INSTRUCTIONS TO FOLLOW -> Write the entries out exactly. Any images they hold stay out of the copy.

Dataset records:
-- Opening Marker --

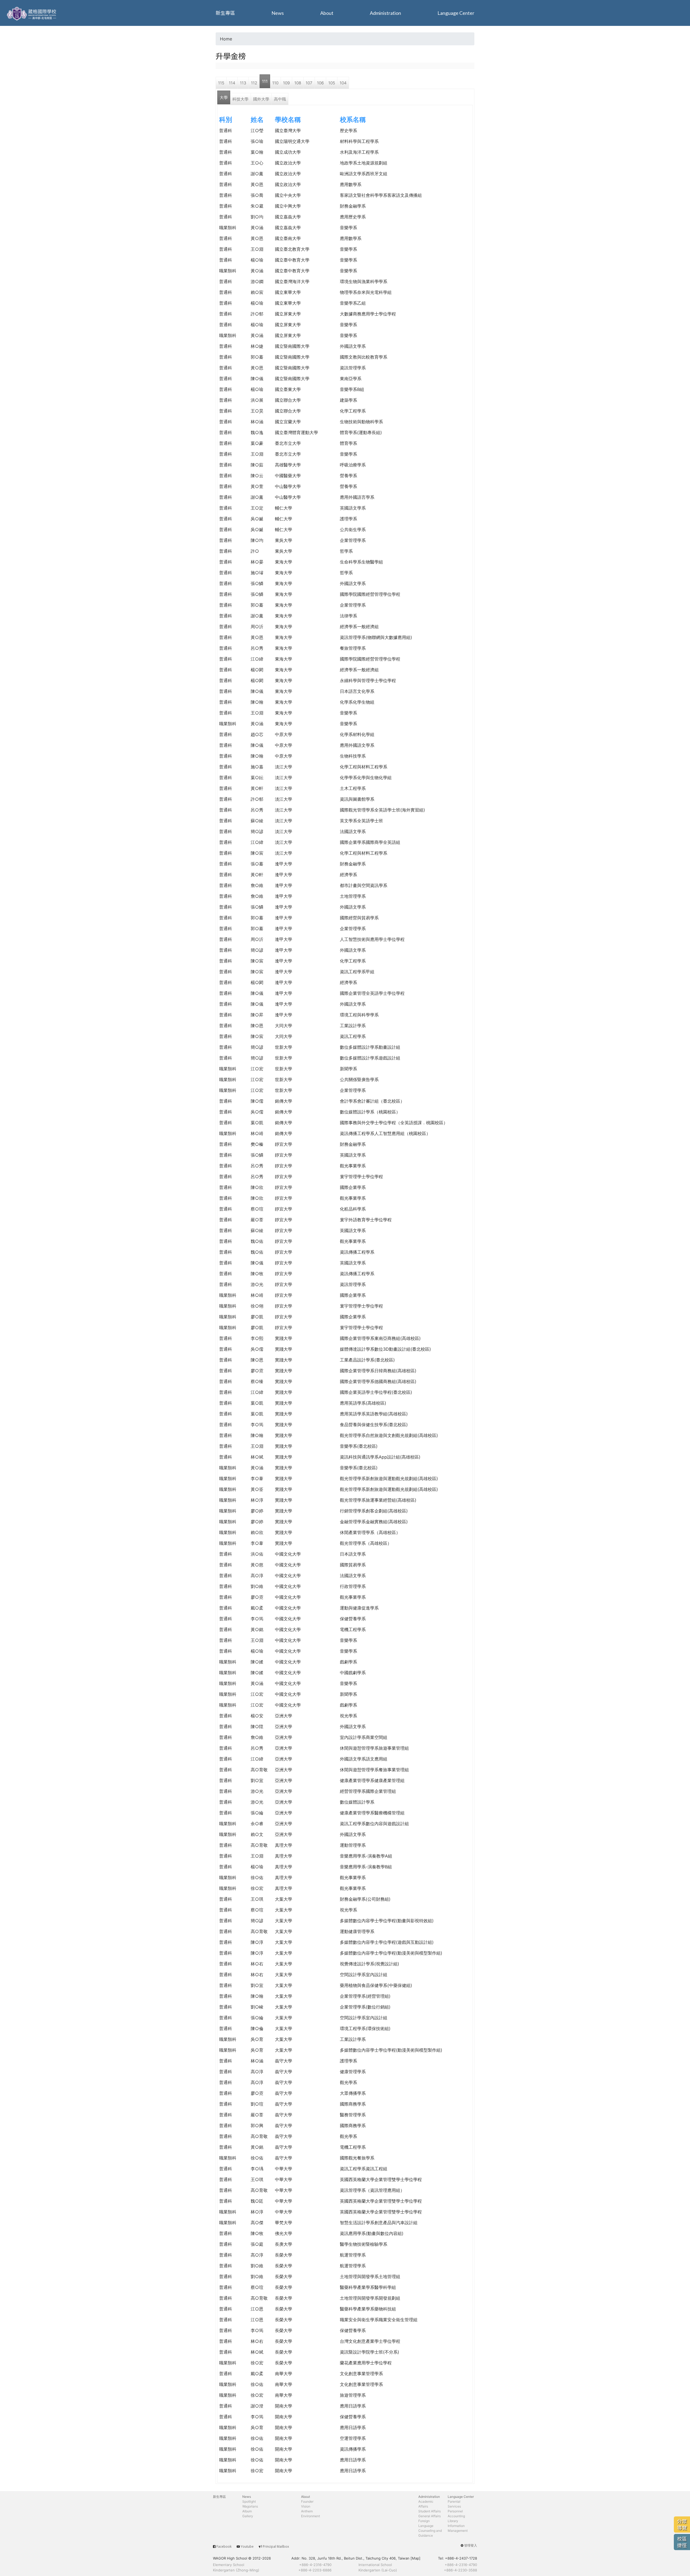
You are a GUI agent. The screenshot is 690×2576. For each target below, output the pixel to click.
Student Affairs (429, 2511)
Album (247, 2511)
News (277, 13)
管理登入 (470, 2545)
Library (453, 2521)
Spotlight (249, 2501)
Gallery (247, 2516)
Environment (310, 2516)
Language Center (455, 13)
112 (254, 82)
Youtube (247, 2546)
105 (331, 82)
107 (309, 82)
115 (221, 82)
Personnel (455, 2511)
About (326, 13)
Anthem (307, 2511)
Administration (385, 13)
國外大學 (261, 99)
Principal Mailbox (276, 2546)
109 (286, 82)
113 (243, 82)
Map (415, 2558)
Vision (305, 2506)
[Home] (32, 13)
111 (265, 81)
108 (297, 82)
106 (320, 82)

-- Closing Marker --

ANSWER FOR THIS EXERCISE ->
You are a GUI agent. The screenshot is 690×2576. For each target below, output the pixel to click.
Student Affairs (429, 2511)
Album (247, 2511)
News (277, 13)
管理登入 (470, 2545)
Library (453, 2521)
Spotlight (249, 2501)
Gallery (247, 2516)
Environment (310, 2516)
Language Center (455, 13)
112 (254, 82)
Youtube (247, 2546)
105 (331, 82)
107 (309, 82)
115 (221, 82)
Personnel (455, 2511)
About (326, 13)
Anthem (307, 2511)
Administration (385, 13)
國外大學 (261, 99)
Principal Mailbox (276, 2546)
109 (286, 82)
113 (243, 82)
Map (415, 2558)
Vision (305, 2506)
[Home] (32, 13)
111 (265, 81)
108 (297, 82)
106 (320, 82)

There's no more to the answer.